**Work task**
Take from the entries below the stretch from the line with "Task: Go back with the New Project arrow" through the line with "Viewport: 409px width, 249px height.", and return it exactly, leaving the pictures out.

**Provided records**
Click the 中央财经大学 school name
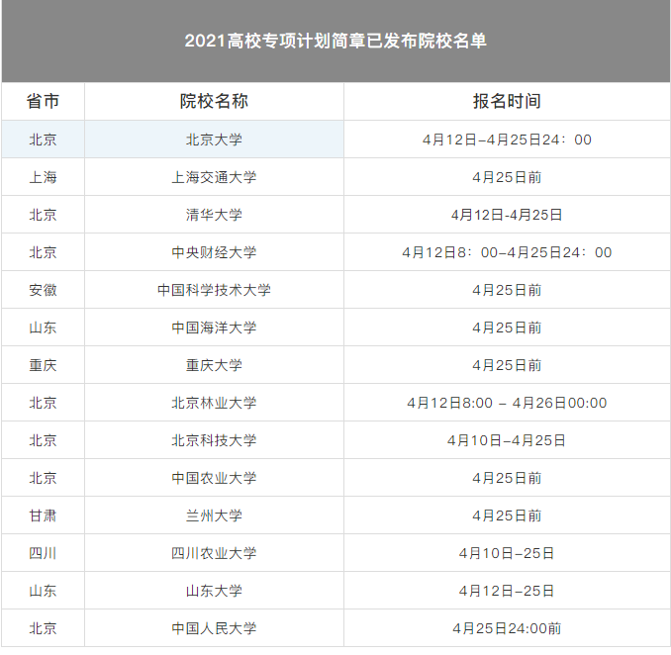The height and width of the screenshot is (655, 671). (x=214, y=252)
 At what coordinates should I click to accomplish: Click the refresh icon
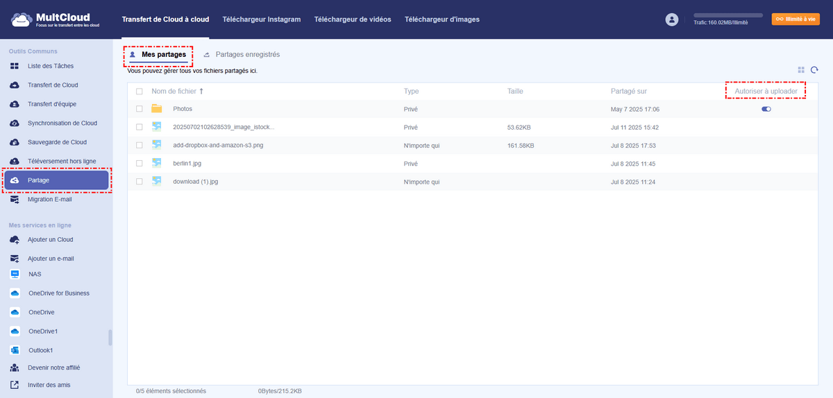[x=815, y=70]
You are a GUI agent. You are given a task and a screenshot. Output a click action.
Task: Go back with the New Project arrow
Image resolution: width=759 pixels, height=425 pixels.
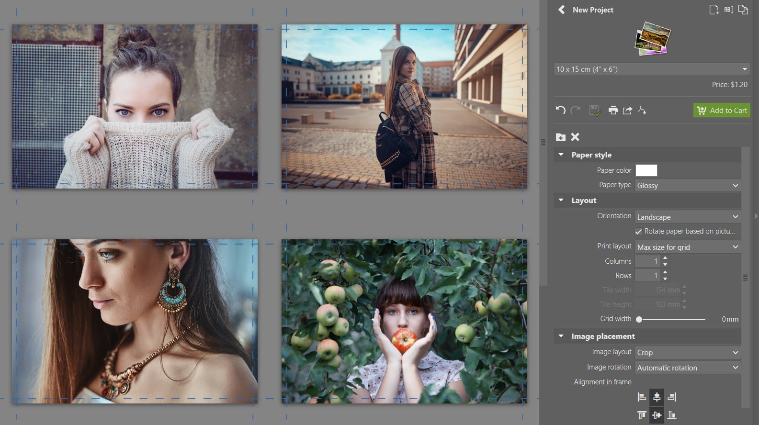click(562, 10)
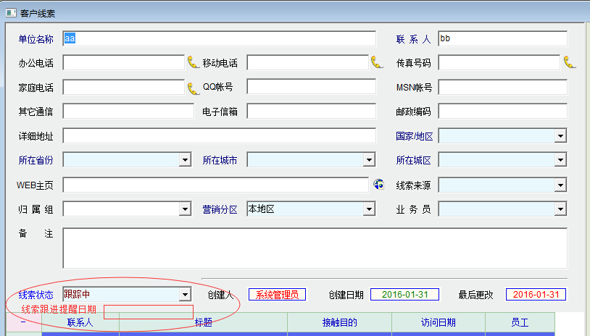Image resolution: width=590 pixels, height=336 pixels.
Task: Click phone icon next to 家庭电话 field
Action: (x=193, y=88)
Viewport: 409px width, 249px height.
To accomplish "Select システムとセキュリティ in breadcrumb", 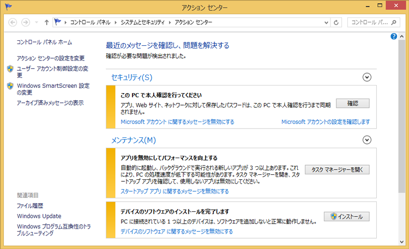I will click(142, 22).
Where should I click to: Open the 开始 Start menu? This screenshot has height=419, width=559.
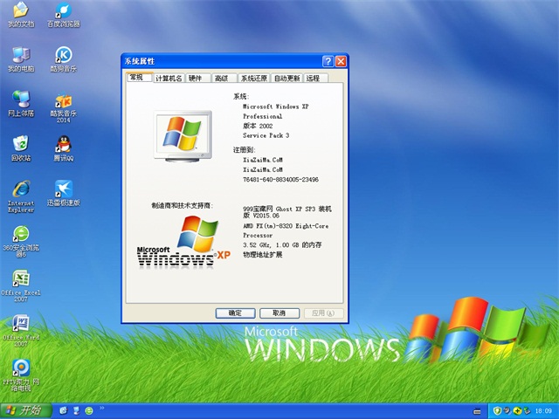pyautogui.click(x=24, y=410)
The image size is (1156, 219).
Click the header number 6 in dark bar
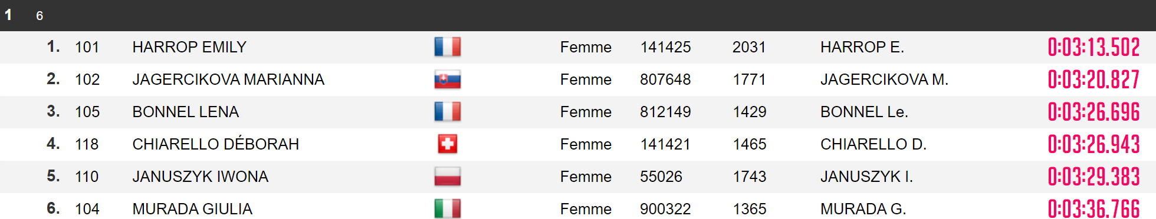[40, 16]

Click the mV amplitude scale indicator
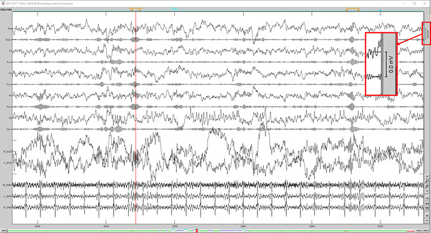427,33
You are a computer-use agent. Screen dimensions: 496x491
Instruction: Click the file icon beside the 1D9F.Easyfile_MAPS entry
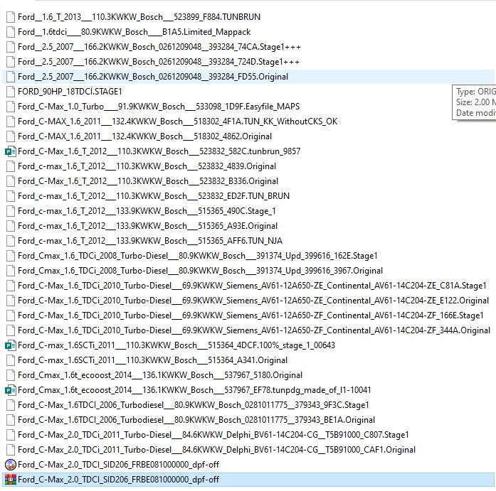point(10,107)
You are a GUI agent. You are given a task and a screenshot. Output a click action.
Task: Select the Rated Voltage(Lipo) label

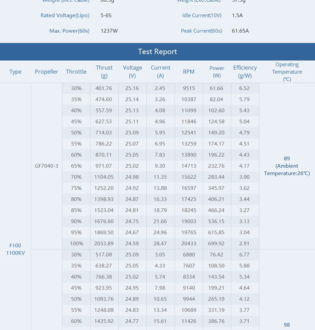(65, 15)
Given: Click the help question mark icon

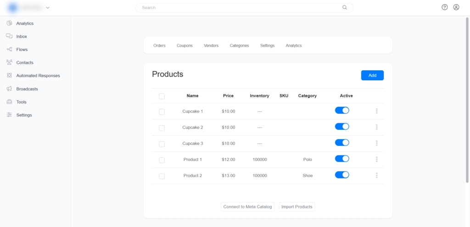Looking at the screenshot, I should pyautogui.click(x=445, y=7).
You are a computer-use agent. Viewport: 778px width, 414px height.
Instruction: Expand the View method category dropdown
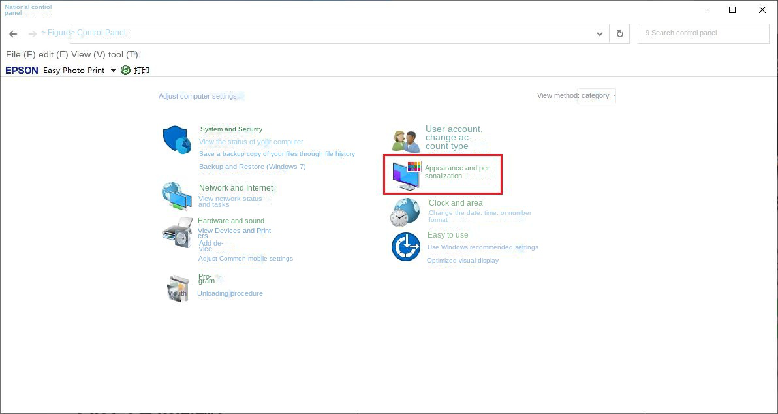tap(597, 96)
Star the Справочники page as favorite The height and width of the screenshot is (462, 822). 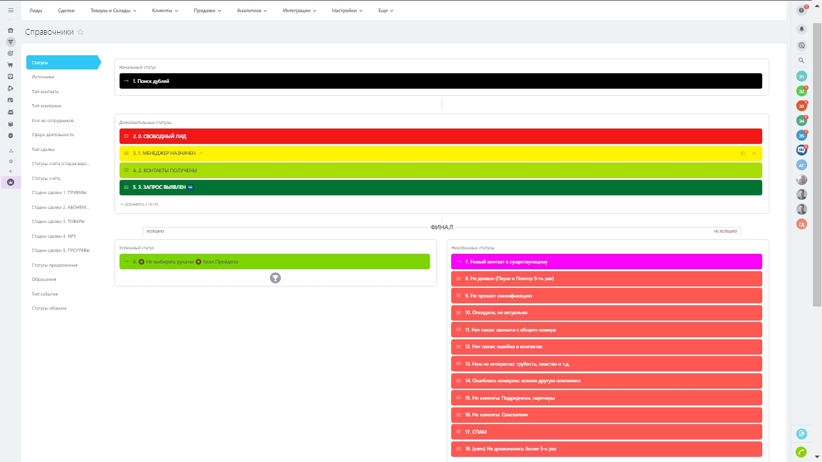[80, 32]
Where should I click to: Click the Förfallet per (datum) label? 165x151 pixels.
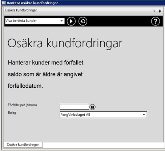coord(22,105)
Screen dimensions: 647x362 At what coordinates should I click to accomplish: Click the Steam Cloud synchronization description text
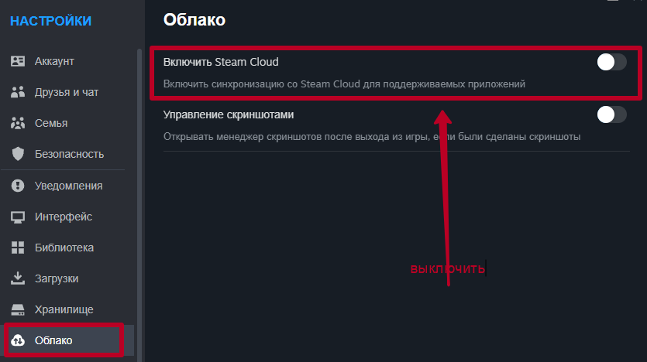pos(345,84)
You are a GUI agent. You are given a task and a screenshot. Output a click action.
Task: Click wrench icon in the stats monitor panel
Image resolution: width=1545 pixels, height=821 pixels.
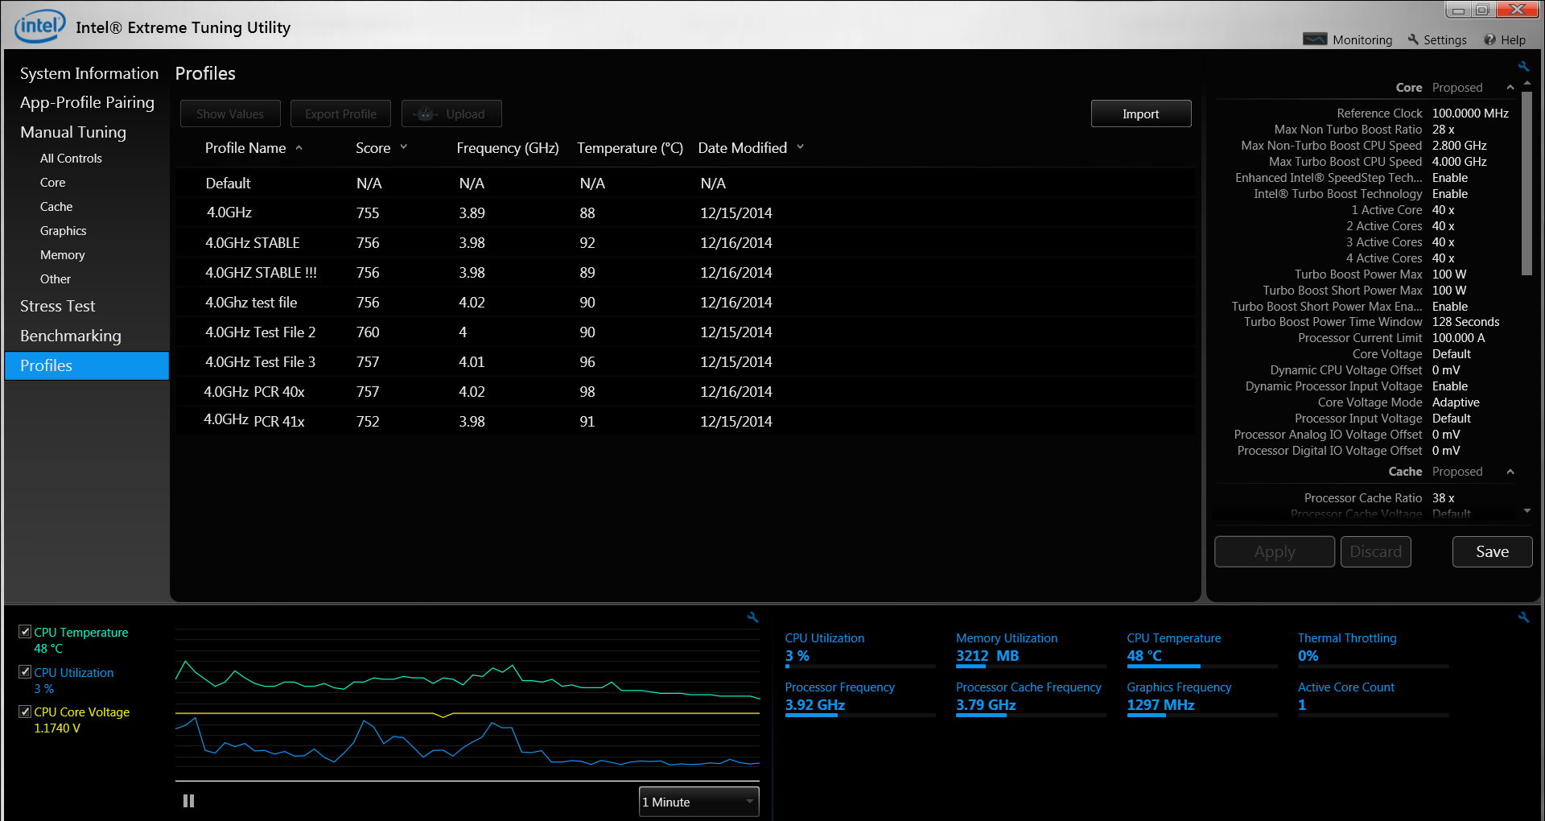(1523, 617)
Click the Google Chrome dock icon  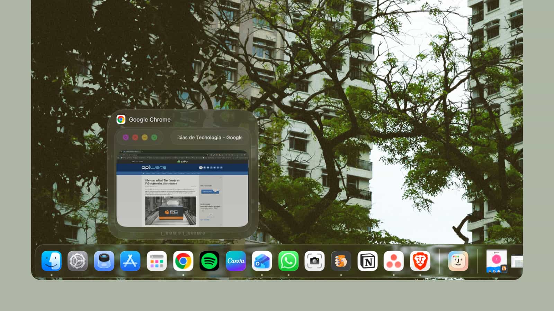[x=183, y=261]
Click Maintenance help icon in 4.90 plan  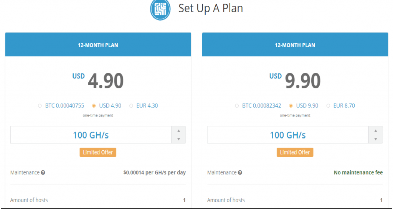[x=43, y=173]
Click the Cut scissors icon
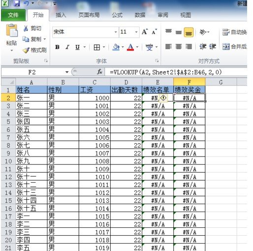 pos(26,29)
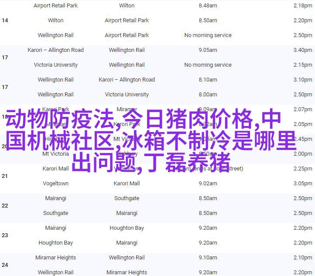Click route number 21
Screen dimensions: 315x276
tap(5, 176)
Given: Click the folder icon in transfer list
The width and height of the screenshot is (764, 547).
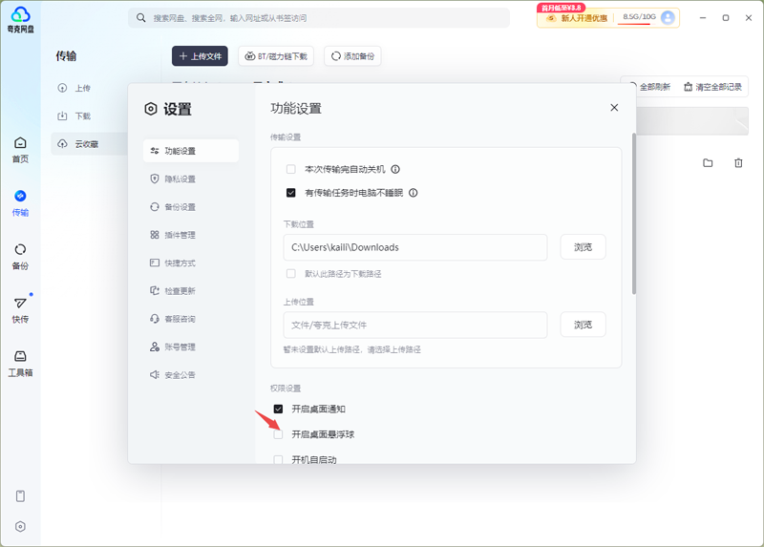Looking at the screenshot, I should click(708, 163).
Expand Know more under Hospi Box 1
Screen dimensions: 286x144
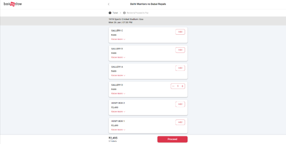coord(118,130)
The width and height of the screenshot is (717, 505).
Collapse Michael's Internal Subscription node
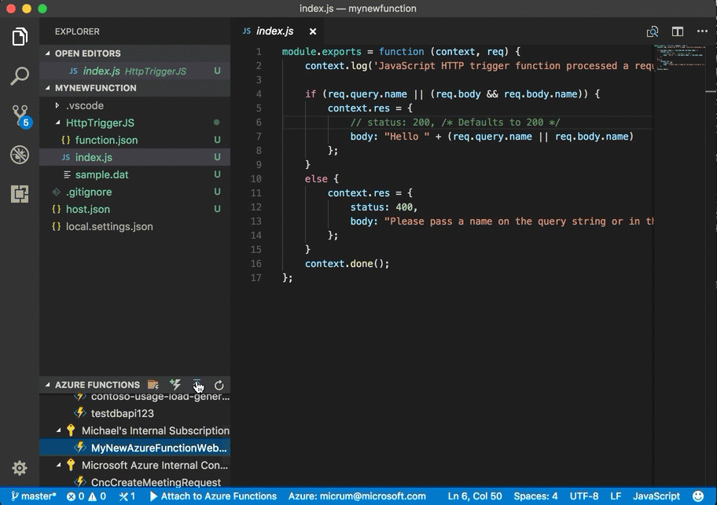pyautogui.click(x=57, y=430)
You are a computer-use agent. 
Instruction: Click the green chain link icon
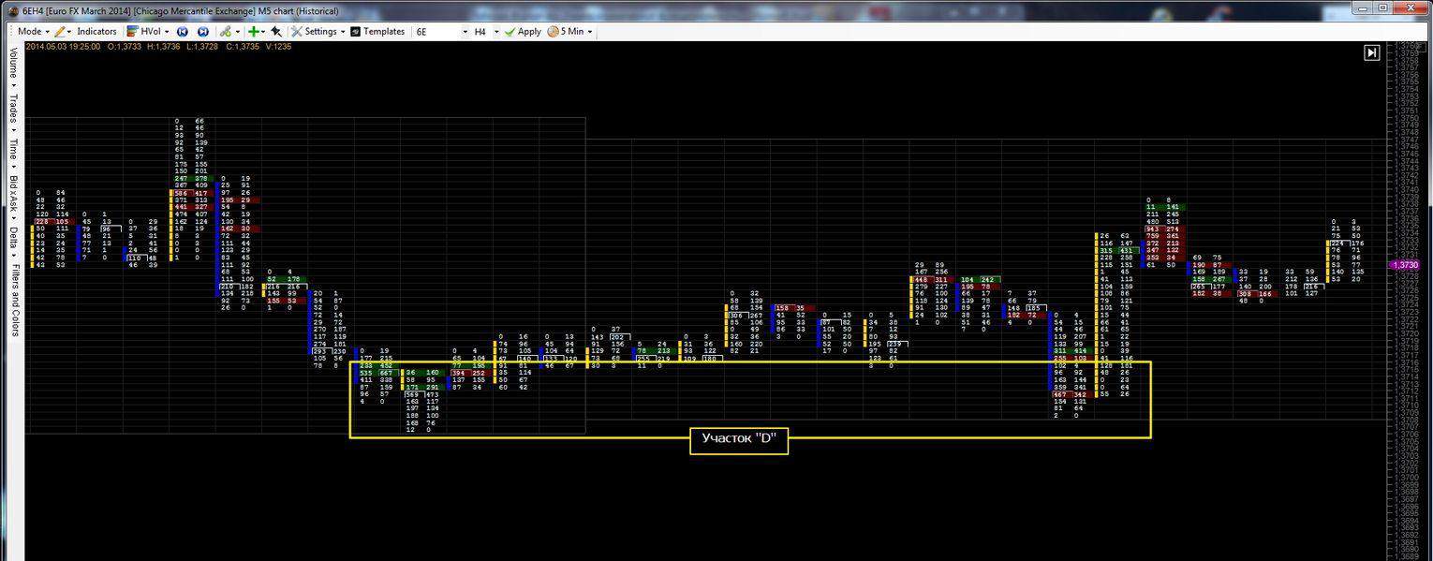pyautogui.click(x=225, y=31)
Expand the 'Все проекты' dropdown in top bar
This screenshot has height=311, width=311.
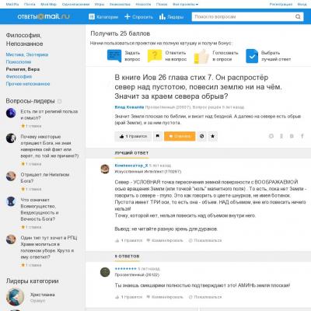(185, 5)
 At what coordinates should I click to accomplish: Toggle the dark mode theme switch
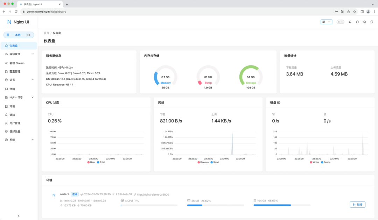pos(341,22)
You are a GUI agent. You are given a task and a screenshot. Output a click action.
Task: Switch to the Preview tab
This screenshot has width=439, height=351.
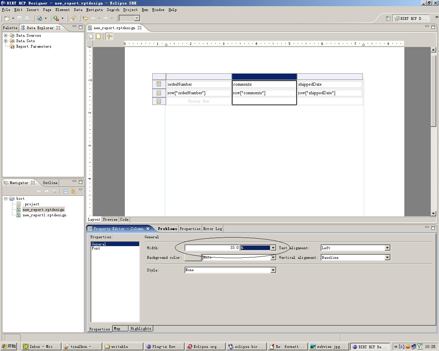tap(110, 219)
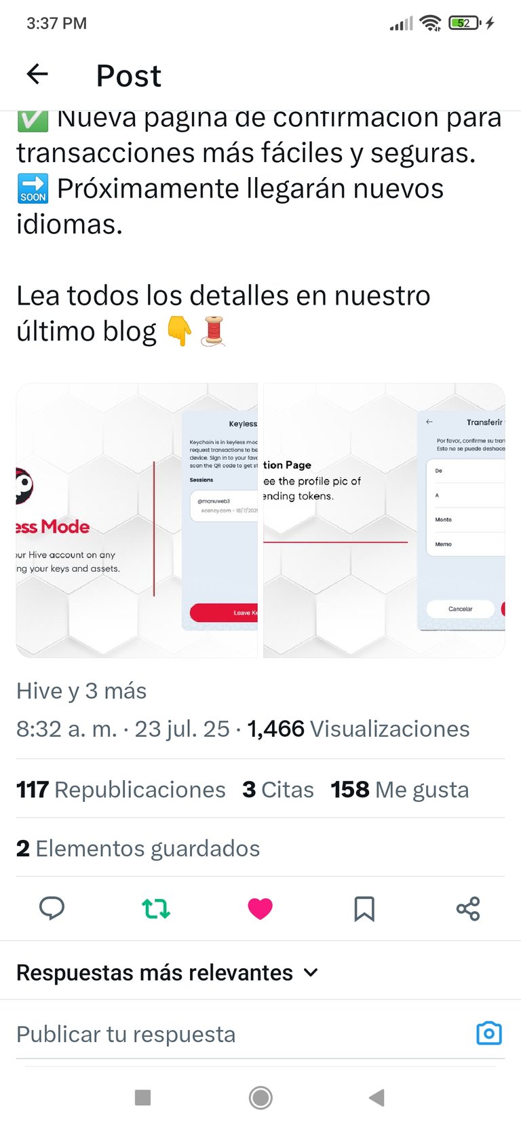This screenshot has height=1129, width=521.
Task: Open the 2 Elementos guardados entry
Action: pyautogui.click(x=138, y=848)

**Answer space**
Task: Go back with the New Project arrow
Image resolution: width=759 pixels, height=425 pixels.
click(562, 10)
Image resolution: width=590 pixels, height=336 pixels.
Task: Click phone icon next to 家庭电话 field
Action: (x=193, y=88)
Viewport: 409px width, 249px height.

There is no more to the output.